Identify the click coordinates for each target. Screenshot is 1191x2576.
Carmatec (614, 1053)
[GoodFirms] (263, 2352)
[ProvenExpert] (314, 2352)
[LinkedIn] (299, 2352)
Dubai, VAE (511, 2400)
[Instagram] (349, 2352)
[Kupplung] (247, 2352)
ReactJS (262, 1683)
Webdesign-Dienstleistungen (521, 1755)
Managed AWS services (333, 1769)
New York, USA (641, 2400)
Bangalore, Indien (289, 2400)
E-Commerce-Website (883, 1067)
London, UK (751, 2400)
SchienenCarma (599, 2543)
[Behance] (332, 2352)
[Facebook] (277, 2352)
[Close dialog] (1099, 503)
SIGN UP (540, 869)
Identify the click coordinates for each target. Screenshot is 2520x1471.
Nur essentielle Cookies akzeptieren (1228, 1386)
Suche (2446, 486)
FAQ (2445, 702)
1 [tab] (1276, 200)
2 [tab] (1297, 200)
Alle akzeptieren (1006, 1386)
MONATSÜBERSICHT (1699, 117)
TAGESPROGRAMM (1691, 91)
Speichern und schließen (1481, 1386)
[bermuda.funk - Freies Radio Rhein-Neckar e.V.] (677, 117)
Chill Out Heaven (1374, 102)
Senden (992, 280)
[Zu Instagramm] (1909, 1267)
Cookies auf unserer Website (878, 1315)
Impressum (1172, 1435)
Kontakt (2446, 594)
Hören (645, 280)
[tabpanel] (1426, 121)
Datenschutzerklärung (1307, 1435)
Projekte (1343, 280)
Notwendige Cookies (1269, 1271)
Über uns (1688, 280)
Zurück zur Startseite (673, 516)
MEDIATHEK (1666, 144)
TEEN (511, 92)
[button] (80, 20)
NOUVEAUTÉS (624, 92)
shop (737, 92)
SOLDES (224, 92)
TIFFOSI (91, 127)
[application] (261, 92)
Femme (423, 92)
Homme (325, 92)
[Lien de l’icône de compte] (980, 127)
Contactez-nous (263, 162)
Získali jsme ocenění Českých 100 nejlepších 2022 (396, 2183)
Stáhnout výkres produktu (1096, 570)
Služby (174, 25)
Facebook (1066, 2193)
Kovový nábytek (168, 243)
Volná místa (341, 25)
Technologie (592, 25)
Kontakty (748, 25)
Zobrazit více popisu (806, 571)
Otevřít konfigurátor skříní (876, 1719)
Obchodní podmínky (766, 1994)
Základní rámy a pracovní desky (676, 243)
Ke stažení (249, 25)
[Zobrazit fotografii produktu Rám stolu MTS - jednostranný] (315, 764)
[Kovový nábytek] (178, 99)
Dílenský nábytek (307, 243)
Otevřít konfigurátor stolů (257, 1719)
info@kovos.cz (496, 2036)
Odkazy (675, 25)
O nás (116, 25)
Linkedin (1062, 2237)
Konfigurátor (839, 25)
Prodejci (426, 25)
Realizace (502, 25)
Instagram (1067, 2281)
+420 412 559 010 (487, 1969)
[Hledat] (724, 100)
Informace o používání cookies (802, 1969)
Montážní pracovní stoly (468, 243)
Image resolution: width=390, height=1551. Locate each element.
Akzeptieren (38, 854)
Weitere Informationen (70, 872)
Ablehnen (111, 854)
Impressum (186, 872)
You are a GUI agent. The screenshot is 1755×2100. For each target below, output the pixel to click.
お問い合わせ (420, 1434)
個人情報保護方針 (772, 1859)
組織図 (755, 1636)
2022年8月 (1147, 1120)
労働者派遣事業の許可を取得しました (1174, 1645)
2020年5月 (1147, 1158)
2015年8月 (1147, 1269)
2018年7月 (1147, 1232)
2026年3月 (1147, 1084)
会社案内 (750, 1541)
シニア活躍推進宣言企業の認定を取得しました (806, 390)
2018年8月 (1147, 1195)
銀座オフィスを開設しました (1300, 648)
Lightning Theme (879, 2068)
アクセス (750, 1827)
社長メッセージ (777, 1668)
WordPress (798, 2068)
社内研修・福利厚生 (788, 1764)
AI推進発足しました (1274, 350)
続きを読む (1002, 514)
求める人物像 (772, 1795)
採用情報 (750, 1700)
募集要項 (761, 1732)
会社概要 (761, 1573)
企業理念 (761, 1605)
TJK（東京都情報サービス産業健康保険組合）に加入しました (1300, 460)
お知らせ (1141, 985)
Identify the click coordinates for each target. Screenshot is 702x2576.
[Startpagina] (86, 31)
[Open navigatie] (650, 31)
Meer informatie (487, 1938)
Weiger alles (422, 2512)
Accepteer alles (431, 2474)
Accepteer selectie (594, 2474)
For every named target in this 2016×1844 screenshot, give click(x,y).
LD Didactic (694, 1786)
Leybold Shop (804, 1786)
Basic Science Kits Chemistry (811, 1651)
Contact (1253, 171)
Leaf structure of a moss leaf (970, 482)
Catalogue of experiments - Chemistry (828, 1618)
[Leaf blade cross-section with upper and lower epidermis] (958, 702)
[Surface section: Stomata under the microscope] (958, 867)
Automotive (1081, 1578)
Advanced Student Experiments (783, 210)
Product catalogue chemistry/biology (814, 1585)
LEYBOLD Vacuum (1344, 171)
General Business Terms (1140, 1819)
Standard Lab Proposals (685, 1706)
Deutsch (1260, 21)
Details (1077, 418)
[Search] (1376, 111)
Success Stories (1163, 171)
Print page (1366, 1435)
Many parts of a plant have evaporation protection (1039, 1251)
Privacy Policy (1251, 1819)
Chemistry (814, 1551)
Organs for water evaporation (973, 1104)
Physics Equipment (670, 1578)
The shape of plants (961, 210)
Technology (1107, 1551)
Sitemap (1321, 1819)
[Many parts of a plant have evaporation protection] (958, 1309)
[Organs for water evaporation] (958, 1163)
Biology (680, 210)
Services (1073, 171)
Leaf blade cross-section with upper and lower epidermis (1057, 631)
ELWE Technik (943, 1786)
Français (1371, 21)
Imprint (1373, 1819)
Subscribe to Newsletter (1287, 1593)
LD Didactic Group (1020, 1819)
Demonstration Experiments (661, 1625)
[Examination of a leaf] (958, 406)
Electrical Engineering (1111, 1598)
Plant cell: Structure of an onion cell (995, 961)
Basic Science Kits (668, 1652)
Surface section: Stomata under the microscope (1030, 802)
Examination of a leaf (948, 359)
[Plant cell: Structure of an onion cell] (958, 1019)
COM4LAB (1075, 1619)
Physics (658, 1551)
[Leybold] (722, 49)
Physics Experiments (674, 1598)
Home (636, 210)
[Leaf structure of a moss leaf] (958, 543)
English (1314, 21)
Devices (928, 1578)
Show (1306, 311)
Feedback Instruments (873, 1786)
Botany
----------------------------------------
Search the listing above for the lines with "[Kupplung] (247, 2352)" and "NOUVEAUTÉS (624, 92)", then output those lines and all lines between them exactly.

**Written response**.
[Kupplung] (247, 2352)
ReactJS (262, 1683)
Webdesign-Dienstleistungen (521, 1755)
Managed AWS services (333, 1769)
New York, USA (641, 2400)
Bangalore, Indien (289, 2400)
E-Commerce-Website (883, 1067)
London, UK (751, 2400)
SchienenCarma (599, 2543)
[Behance] (332, 2352)
[Facebook] (277, 2352)
[Close dialog] (1099, 503)
SIGN UP (540, 869)
Identify the click coordinates for each target. Screenshot is 2520x1471.
Nur essentielle Cookies akzeptieren (1228, 1386)
Suche (2446, 486)
FAQ (2445, 702)
1 [tab] (1276, 200)
2 [tab] (1297, 200)
Alle akzeptieren (1006, 1386)
MONATSÜBERSICHT (1699, 117)
TAGESPROGRAMM (1691, 91)
Speichern und schließen (1481, 1386)
[bermuda.funk - Freies Radio Rhein-Neckar e.V.] (677, 117)
Chill Out Heaven (1374, 102)
Senden (992, 280)
[Zu Instagramm] (1909, 1267)
Cookies auf unserer Website (878, 1315)
Impressum (1172, 1435)
Kontakt (2446, 594)
Hören (645, 280)
[tabpanel] (1426, 121)
Datenschutzerklärung (1307, 1435)
Projekte (1343, 280)
Notwendige Cookies (1269, 1271)
Über uns (1688, 280)
Zurück zur Startseite (673, 516)
MEDIATHEK (1666, 144)
TEEN (511, 92)
[button] (80, 20)
NOUVEAUTÉS (624, 92)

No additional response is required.